--- DIRECTIVE ---
Copy every one of the following items line for line, changing nothing.
START RECORDS SHOWN
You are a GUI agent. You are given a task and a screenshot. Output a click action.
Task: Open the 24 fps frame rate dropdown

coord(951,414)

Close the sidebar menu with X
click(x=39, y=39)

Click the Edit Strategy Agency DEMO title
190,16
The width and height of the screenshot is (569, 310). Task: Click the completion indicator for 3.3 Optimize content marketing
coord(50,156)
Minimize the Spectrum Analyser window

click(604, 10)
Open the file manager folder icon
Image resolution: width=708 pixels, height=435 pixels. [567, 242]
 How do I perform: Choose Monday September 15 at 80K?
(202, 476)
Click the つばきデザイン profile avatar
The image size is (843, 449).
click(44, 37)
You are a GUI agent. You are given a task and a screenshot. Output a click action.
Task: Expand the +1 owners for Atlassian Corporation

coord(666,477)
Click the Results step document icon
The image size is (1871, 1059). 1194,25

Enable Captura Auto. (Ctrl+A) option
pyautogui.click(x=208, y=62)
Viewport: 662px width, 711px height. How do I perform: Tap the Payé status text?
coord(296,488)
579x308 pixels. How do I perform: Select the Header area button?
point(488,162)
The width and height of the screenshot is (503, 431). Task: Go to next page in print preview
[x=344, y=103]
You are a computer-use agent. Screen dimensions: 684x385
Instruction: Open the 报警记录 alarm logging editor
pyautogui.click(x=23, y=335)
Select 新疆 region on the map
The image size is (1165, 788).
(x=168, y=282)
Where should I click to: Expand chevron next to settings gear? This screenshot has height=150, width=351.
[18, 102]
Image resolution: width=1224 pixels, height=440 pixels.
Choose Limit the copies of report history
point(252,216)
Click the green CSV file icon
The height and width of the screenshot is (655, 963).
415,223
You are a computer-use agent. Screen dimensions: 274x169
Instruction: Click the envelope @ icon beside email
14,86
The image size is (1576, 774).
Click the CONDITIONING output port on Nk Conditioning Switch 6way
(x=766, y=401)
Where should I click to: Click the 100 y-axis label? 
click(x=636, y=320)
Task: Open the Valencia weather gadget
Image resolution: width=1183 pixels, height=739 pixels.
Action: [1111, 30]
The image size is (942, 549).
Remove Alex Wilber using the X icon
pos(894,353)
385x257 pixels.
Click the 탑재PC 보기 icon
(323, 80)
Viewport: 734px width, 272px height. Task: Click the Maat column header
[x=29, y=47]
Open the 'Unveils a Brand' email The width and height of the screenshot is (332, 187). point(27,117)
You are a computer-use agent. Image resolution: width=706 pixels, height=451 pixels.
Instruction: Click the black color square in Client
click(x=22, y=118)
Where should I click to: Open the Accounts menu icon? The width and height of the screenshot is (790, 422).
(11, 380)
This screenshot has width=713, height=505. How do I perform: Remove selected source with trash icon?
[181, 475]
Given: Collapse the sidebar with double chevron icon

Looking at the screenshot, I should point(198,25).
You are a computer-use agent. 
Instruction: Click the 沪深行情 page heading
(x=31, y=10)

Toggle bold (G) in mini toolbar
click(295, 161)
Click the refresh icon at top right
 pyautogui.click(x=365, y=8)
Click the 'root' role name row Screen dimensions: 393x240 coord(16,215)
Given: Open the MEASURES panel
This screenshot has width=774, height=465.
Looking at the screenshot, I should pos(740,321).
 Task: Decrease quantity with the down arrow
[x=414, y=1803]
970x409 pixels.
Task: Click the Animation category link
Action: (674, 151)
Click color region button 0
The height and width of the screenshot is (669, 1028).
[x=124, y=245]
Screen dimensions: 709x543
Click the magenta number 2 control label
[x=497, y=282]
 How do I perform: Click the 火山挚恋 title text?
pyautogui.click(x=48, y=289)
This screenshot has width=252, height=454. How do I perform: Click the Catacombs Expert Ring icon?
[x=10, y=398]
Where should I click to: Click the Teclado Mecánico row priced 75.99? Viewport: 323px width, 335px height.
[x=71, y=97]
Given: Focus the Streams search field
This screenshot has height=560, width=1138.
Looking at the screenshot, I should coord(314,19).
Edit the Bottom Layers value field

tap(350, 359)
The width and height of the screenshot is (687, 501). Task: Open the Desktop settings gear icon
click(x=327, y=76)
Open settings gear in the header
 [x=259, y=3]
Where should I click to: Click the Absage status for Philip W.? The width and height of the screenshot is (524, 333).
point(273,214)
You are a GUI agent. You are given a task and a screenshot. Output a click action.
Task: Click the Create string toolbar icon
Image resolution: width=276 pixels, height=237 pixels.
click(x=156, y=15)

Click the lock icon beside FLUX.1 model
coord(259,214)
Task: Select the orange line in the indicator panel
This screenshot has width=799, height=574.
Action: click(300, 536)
END RECORDS SHOWN
--- PROBLEM SOLUTION ---
You are a GUI agent. You are given a task and a screenshot. Output a click action.
Task: Open the 24 fps frame rate dropdown

coord(951,414)

Close the sidebar menu with X
click(x=39, y=39)

Click the Edit Strategy Agency DEMO title
190,16
The width and height of the screenshot is (569, 310). Task: Click the completion indicator for 3.3 Optimize content marketing
coord(50,156)
Minimize the Spectrum Analyser window

click(604, 10)
Open the file manager folder icon
Image resolution: width=708 pixels, height=435 pixels. [567, 242]
 How do I perform: Choose Monday September 15 at 80K?
(202, 476)
Click the つばきデザイン profile avatar
The image size is (843, 449).
click(44, 37)
You are a GUI agent. You are given a task and a screenshot. Output a click action.
Task: Expand the +1 owners for Atlassian Corporation

coord(666,477)
Click the Results step document icon
The image size is (1871, 1059). 1194,25

Enable Captura Auto. (Ctrl+A) option
pyautogui.click(x=208, y=62)
Viewport: 662px width, 711px height. How do I perform: Tap the Payé status text?
coord(296,488)
579x308 pixels. How do I perform: Select the Header area button?
point(488,162)
The width and height of the screenshot is (503, 431). Task: Go to next page in print preview
[x=344, y=103]
You are a computer-use agent. Screen dimensions: 684x385
Instruction: Open the 报警记录 alarm logging editor
pyautogui.click(x=23, y=335)
Select 新疆 region on the map
The image size is (1165, 788).
(x=168, y=282)
Where should I click to: Expand chevron next to settings gear? This screenshot has height=150, width=351.
[18, 102]
Image resolution: width=1224 pixels, height=440 pixels.
Choose Limit the copies of report history
point(252,216)
Click the green CSV file icon
The height and width of the screenshot is (655, 963).
415,223
You are a computer-use agent. Screen dimensions: 274x169
Instruction: Click the envelope @ icon beside email
14,86
The image size is (1576, 774).
Click the CONDITIONING output port on Nk Conditioning Switch 6way
(x=766, y=401)
Where should I click to: Click the 100 y-axis label? 
click(x=636, y=320)
Task: Open the Valencia weather gadget
Image resolution: width=1183 pixels, height=739 pixels.
Action: [1111, 30]
The image size is (942, 549).
Remove Alex Wilber using the X icon
pos(894,353)
385x257 pixels.
Click the 탑재PC 보기 icon
(323, 80)
Viewport: 734px width, 272px height. Task: Click the Maat column header
[x=29, y=47]
Open the 'Unveils a Brand' email The width and height of the screenshot is (332, 187). point(27,117)
You are a computer-use agent. Image resolution: width=706 pixels, height=451 pixels.
Instruction: Click the black color square in Client
click(x=22, y=118)
Where should I click to: Open the Accounts menu icon? The width and height of the screenshot is (790, 422).
(11, 380)
This screenshot has width=713, height=505. How do I perform: Remove selected source with trash icon?
[181, 475]
Given: Collapse the sidebar with double chevron icon

Looking at the screenshot, I should point(198,25).
You are a computer-use agent. 
Instruction: Click the 沪深行情 page heading
(x=31, y=10)

Toggle bold (G) in mini toolbar
click(295, 161)
Click the refresh icon at top right
 pyautogui.click(x=365, y=8)
Click the 'root' role name row Screen dimensions: 393x240 coord(16,215)
Given: Open the MEASURES panel
This screenshot has width=774, height=465.
Looking at the screenshot, I should pos(740,321).
 Task: Decrease quantity with the down arrow
[x=414, y=1803]
970x409 pixels.
Task: Click the Animation category link
Action: (674, 151)
Click color region button 0
The height and width of the screenshot is (669, 1028).
[x=124, y=245]
Screen dimensions: 709x543
Click the magenta number 2 control label
[x=497, y=282]
 How do I perform: Click the 火山挚恋 title text?
pyautogui.click(x=48, y=289)
This screenshot has width=252, height=454. How do I perform: Click the Catacombs Expert Ring icon?
[x=10, y=398]
Where should I click to: Click the Teclado Mecánico row priced 75.99? Viewport: 323px width, 335px height.
[x=71, y=97]
Given: Focus the Streams search field
This screenshot has height=560, width=1138.
Looking at the screenshot, I should coord(314,19).
Edit the Bottom Layers value field

tap(350, 359)
The width and height of the screenshot is (687, 501). Task: Open the Desktop settings gear icon
click(x=327, y=76)
Open settings gear in the header
 [x=259, y=3]
Where should I click to: Click the Absage status for Philip W.? The width and height of the screenshot is (524, 333).
point(273,214)
You are a GUI agent. You are given a task and a screenshot. Output a click action.
Task: Click the Create string toolbar icon
Image resolution: width=276 pixels, height=237 pixels.
click(x=156, y=15)

Click the lock icon beside FLUX.1 model
coord(259,214)
Task: Select the orange line in the indicator panel
This screenshot has width=799, height=574.
Action: click(300, 536)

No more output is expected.